Originally posted on LinkedIn by Kevin Kirby.
Word-of-mouth is still considered to be the most valuable form of marketing, and the prevalence and omnipresence of social media has made word-of-mouth accessible to marketers through a variety of forms of influencer marketing.
Employee advocacy programmes can make up an important component in the overall communication mix of any company but, to get the most out of the programme, it is important to get the basics right. Here are a few thoughts on what to consider when embarking on your programme.
1. Start with a targeted group of passionate employees:
- Find those individuals in your organisation that are already super-invested in your brand. These individuals do not all need to be senior or in sales but can come from anywhere in your organisation.
- Often these employees will already be active on your behalf and some of them may simply be needing your “permission” to start being active advocates.
2. Tailor your programme to be both brand and employee-centric:
- Don’t just force content ideas down the throats of the participants that push a certain type of post. Get a handle on their likes and dislikes and generate themes that support their natural behaviour.
- Constantly remind the participants of the need to post new content and share that of their colleagues.
3. Don’t try and restrict content to company content:
- Allowing a diversity of content keeps the employee engaged and also assists that their platforms are not being viewed as business specific (and perhaps not authentic).
- There is also a lot of content that can be curated that may not be company specific but may be industry specific. News and tips about the industry keeps the feed relevant and interesting to a wider audience. Importantly, ensure that posts such as these give credit where necessary and do not infringe on copyrights.
4. Ensure that activity takes place on an appropriate channel:
- If your business is predominantly B2B, then it is more likely that a channel such as LinkedIn will be better suited for the majority of the team’s activity. If, for example, you are a caterer in a B2C market, Instagram may be a better choice as it will be able to visually highlight your product and services.
- Don’t force employees to engage on platforms that they may deem private. So, if for example an employee requests to keep their Facebook feed restricted to their own personal news, then that should be respected.
5. Put measurable objectives in place, monitor these, and provide feedback:
- Not only is it important to measure the ROI on the programme, but these metrics can also be used to provide guidance and direction to employees on the programme.

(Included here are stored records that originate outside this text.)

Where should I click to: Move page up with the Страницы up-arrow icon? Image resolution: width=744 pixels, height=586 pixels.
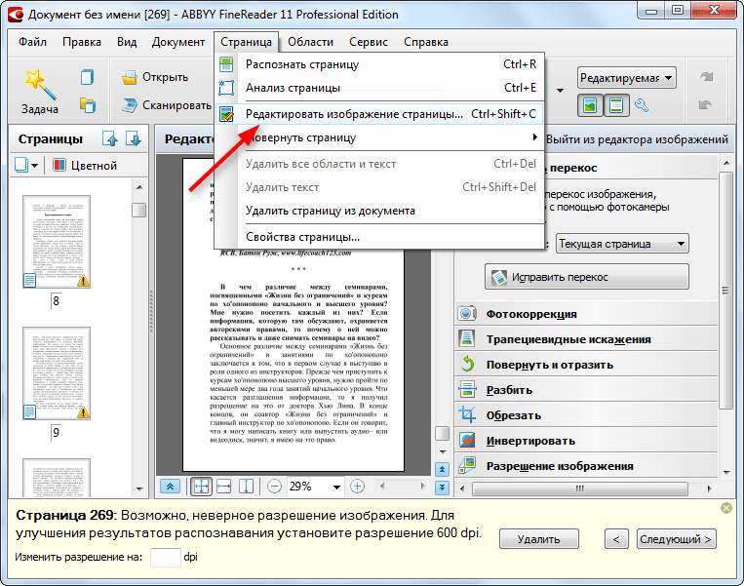pyautogui.click(x=110, y=139)
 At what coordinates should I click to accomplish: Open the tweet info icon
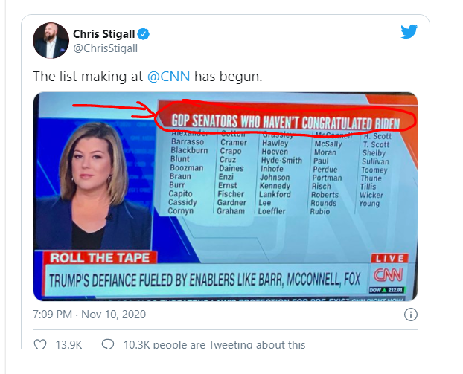click(409, 315)
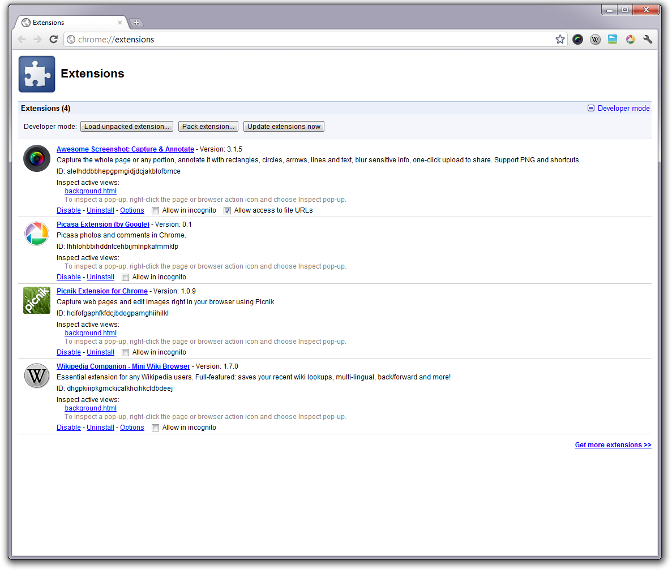The image size is (672, 570).
Task: Reload the extensions page
Action: (53, 39)
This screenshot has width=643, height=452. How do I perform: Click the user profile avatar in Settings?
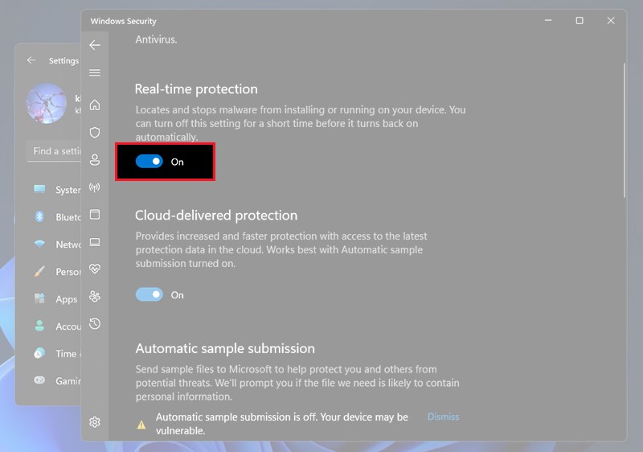click(x=46, y=103)
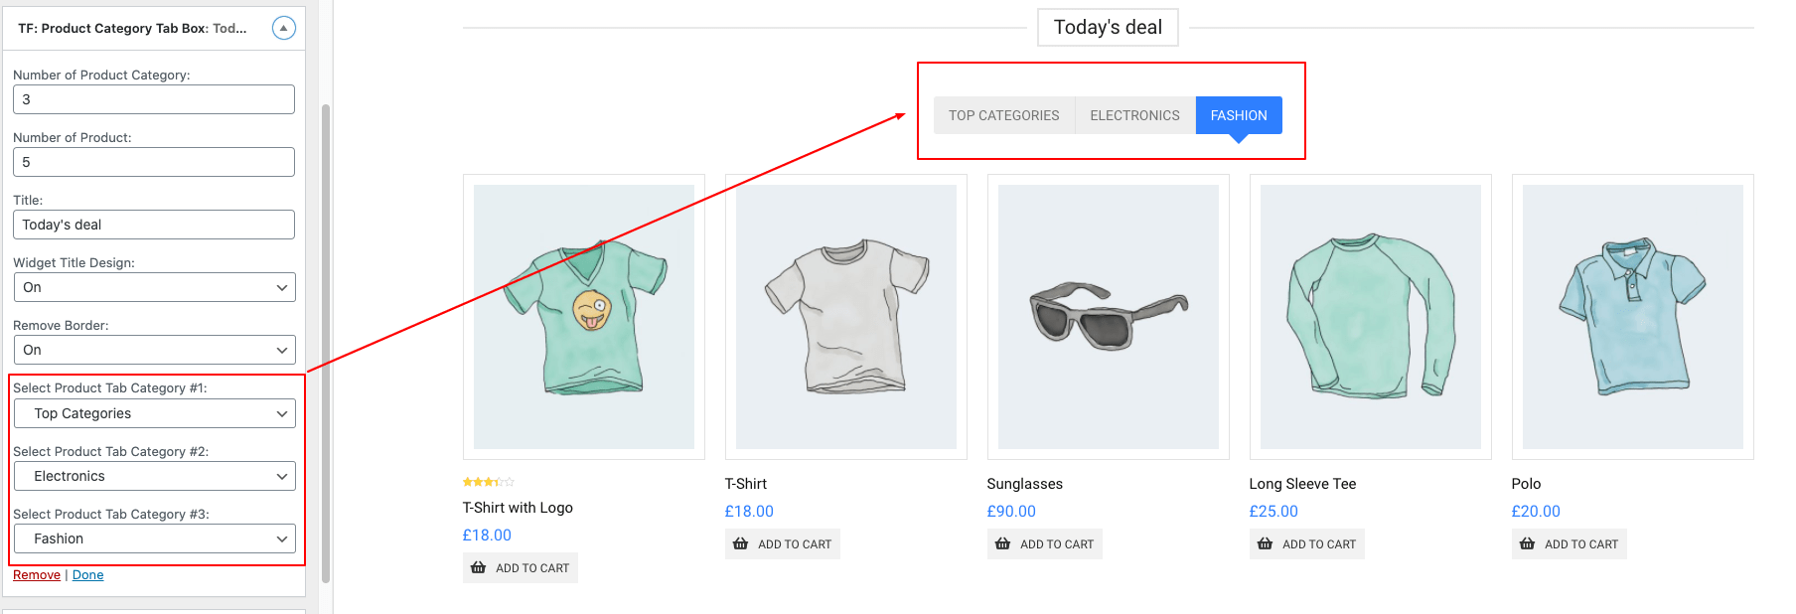Switch to Electronics tab
The width and height of the screenshot is (1796, 614).
[x=1134, y=115]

- Decide upfront on what the areas that will be covered by the programme. Considerations include: social selling, recruitment, CSI announcements, change management; brand advocacy, and company news.
- Consider creating some friendly competition among participants that will encourage them to keep applying themselves and improve their “results”.
6. Get the right Employee Advocacy partner on board:
- Employee Advocacy efforts will often fail as a result of companies appointing an existing internal resource to drive their programmes. It is then not unusual that focus is lost as these individuals are stretched for time and capacity.
- External partners, such as theIntern-ship, are equipped with both the expertise and the experience to successfully run your Employee Advocacy programme. Your programme partner should be one that: understands the advocacy business and has extensive experience in the field of influencer marketing, takes time to understand your business and the goals that you need to achieve from the programme, trains and coaches the chosen employee advocates, continually prompts the employees on content and the need to post and share, measures the results and provides feedbackto the company and the employee advocates.
The list above is by no means exhaustive, and there may also be many company and industry specific considerations that would need to be factored in to the overall programme to drive its success. It is important that Employee Advocacy programmes are run properly to ensure that they do not lose enthusiasm and impetus. Done well, they can deliver fantastic and meaningful results.